*** Texto mostrado ***

La voluntad que creaba la ley en tiempos pasados podía a una asamblea de la ciudad, como la formada por todos los ciudadanos en la Atenas clásica, pero lo normal era que la ley dimanase de la voluntad del rey, considerado como portavoz de una divinidad. Éste fue el caso del faraón egipcio, de los reyes mesopotámicos, que promulgaron códigos, como Hammurabi, de los emperadores romanos y de los reyes de las Edades Media y Moderna, o de los Papas, aunque en estos casos muchas veces el poder del rey estaba controlado por las cortes, parlamentos o concilios.

La ley hace que la voluntad del legislador se convierta en norma, pero también crea la realidad. Los filósofos y los lingüistas nos explican que hay una clase de enunciados, o frases, que crean la realidad. Se les conoce como enunciados performativos o realizativos. Si un juez dice a una pareja “os declaro marido y mujer”, está creando una institución regulada por la ley en los derechos y obligaciones de sus miembros, que podrán convertirse en un embrollo llegado el divorcio, en el que a veces gana quien tiene razón y otras el mejor asesorado. Lo mismo pasa cuando un juzgado ordena ejecutar una hipoteca, o a una persona, si es que hay pena de muerte, o cuando se declara la guerra.

La voluntad de los legisladores y el poder de los gobernantes tienen unos límites, si existe el estado de derecho pleno. En las dictaduras de la antigua URSS, China comunista o Corea del Norte, entre otras, ni la ley ni el poder del gobernante tenían límites. En otras, como el nazismo, el fascismo o el franquismo, las leyes y los gobernantes tenían límites, porque, por ejemplo seguían en vigor el derecho civil y el mercantil, y en gran parte el derecho penal; y además seguían existiendo los tribunales. Lo que ocurría es que esos tribunales podían ser manipulados y se hacía la vista gorda a graves violaciones de la ley. Eso es lo que establece la diferencia entre el totalitarismo y el autoritarismo, una diferencia que muchas veces resulta casi imposible de ver.

Los límites de la ley y el gobierno son los derechos de las personas. No los derechos subjetivos y abstractos: “el derecho a la vivienda”, o “el derecho al trabajo”, sino los derechos objetivos, que son aquellos que se plasman en leyes concretas, o positivas, y para los que se crean cauces legales que permiten convertirlos en realidad. Los derechos subjetivos son aquellos que se pueden violar dentro de la plena legalidad, pero con los objetivos esto es más difícil. Las personas somos los núcleos irreductibles ante los que se debe detener la ley y el gobierno en un sistema democrático pleno. En él solo puede haber una legalidad y un sistema de gobierno basado en unos valores compartidos, a los que se deben someter los demás sistemas de valores en el terreno de los derechos objetivos. Por poner un ejemplo, la ley que regula el matrimonio tiene que ser de aplicación universal, y por eso no se puede pedir ser polígamo en España, o reivindicar el derecho al castigo físico de la esposa, o a la ablación femenina, o el derecho al homicidio por causa de honor, o lo que es lo mismo, a matar a la esposa y al adúltero si el marido los sorprende in fraganti.

*** Datos registrados ***

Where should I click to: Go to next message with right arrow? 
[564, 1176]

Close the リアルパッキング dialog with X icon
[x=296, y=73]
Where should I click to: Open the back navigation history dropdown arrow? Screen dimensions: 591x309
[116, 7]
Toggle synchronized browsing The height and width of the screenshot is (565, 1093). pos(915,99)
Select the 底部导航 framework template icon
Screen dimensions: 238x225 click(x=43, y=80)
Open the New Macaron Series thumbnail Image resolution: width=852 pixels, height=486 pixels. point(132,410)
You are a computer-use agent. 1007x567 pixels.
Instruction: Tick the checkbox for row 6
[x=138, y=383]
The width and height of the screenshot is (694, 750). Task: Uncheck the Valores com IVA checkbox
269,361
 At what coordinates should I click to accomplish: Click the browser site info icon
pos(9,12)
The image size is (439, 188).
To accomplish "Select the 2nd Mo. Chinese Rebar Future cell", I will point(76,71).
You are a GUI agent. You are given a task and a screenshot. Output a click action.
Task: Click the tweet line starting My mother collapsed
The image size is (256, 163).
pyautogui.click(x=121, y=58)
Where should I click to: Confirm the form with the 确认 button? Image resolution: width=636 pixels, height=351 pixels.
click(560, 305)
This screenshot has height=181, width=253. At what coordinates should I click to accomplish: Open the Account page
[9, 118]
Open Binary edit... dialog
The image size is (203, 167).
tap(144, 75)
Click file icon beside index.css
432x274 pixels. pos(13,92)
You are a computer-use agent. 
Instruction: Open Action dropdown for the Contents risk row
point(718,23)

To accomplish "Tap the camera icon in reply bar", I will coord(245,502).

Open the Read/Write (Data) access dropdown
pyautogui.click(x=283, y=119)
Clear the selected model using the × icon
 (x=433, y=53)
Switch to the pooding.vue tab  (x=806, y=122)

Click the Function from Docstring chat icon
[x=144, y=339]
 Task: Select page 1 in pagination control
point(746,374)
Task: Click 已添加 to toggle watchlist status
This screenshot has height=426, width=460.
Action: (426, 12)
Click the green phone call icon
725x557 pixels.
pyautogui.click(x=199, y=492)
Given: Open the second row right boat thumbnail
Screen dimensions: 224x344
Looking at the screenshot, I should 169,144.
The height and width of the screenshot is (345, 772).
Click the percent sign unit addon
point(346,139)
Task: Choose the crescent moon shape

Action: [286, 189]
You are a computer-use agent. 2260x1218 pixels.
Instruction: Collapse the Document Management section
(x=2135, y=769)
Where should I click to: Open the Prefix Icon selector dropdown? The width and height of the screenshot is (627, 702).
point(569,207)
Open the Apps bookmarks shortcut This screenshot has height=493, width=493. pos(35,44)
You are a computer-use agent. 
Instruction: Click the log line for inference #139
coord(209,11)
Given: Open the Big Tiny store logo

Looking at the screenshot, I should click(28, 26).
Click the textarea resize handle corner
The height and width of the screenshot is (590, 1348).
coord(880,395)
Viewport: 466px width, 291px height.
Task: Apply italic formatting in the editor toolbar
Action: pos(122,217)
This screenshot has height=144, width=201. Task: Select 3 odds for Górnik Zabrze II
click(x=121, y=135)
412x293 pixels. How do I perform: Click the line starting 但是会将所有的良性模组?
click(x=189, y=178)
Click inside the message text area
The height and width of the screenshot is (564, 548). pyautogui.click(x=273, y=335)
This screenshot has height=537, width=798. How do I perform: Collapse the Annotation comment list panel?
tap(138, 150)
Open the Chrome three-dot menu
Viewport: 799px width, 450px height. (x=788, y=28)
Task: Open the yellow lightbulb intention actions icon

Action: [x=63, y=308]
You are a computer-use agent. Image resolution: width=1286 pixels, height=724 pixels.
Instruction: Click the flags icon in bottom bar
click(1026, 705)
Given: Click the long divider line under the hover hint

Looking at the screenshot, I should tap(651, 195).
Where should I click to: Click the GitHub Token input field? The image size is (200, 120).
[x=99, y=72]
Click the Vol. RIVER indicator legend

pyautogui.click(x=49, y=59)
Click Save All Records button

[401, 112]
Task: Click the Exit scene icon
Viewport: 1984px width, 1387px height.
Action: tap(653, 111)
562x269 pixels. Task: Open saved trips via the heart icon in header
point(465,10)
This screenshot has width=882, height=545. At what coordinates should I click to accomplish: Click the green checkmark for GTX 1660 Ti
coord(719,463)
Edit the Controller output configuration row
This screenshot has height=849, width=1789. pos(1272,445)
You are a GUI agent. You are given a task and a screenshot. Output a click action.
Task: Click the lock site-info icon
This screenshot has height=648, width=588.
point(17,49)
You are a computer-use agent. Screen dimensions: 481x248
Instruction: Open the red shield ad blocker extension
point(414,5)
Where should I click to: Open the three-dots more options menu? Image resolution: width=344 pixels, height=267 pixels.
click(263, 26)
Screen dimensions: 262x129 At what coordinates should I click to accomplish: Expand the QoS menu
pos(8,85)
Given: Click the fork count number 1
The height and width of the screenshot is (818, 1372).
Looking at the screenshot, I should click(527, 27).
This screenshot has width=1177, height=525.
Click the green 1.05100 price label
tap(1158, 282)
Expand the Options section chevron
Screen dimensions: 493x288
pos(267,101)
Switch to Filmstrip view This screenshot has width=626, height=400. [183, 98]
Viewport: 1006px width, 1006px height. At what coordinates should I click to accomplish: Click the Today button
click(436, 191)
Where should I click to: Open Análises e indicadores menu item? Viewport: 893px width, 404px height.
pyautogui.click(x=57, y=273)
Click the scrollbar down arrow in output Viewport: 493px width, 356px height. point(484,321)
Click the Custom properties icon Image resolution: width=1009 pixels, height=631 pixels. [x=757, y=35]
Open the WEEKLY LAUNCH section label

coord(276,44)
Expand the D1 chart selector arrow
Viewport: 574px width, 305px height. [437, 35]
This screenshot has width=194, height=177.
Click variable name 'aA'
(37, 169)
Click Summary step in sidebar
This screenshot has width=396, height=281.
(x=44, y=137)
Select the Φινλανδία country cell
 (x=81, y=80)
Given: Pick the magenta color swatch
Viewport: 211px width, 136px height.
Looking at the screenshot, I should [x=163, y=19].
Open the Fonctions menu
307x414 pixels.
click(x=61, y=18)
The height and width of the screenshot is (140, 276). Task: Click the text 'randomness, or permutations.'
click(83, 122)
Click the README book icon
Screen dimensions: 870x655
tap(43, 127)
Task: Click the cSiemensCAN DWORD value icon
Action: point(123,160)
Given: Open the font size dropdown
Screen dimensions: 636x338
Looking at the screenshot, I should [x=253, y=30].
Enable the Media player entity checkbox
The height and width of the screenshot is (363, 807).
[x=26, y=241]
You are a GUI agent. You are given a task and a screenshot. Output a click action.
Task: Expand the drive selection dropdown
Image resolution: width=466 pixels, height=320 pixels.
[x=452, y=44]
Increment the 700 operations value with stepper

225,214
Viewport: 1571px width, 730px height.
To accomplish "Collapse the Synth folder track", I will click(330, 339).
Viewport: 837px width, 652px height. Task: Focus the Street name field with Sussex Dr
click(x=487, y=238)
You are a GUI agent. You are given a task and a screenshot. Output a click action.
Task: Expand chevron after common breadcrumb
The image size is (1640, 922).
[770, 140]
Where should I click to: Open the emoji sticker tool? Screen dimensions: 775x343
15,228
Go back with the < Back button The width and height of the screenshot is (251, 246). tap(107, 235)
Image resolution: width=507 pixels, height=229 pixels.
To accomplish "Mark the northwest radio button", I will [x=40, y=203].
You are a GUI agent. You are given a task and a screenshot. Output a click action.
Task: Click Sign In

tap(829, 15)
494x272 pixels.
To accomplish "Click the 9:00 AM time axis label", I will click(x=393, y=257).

***

* _Partes del ejercicio_:
- a) En el texto sobre la ley, ¿con qué nombre se conocen los enunciados que crean la realidad?
- b) Transcribe del texto sobre la ley el fragmento que empieza con "La voluntad que" y sigue hasta "parlamentos o concilios.".

* _Respuestas del ejercicio_:
- a) Se conocen como enunciados performativos o realizativos.

- b)
La voluntad que creaba la ley en tiempos pasados podía a una asamblea de la ciudad, como la formada por todos los ciudadanos en la Atenas clásica, pero lo normal era que la ley dimanase de la voluntad del rey, considerado como portavoz de una divinidad. Éste fue el caso del faraón egipcio, de los reyes mesopotámicos, que promulgaron códigos, como Hammurabi, de los emperadores romanos y de los reyes de las Edades Media y Moderna, o de los Papas, aunque en estos casos muchas veces el poder del rey estaba controlado por las cortes, parlamentos o concilios.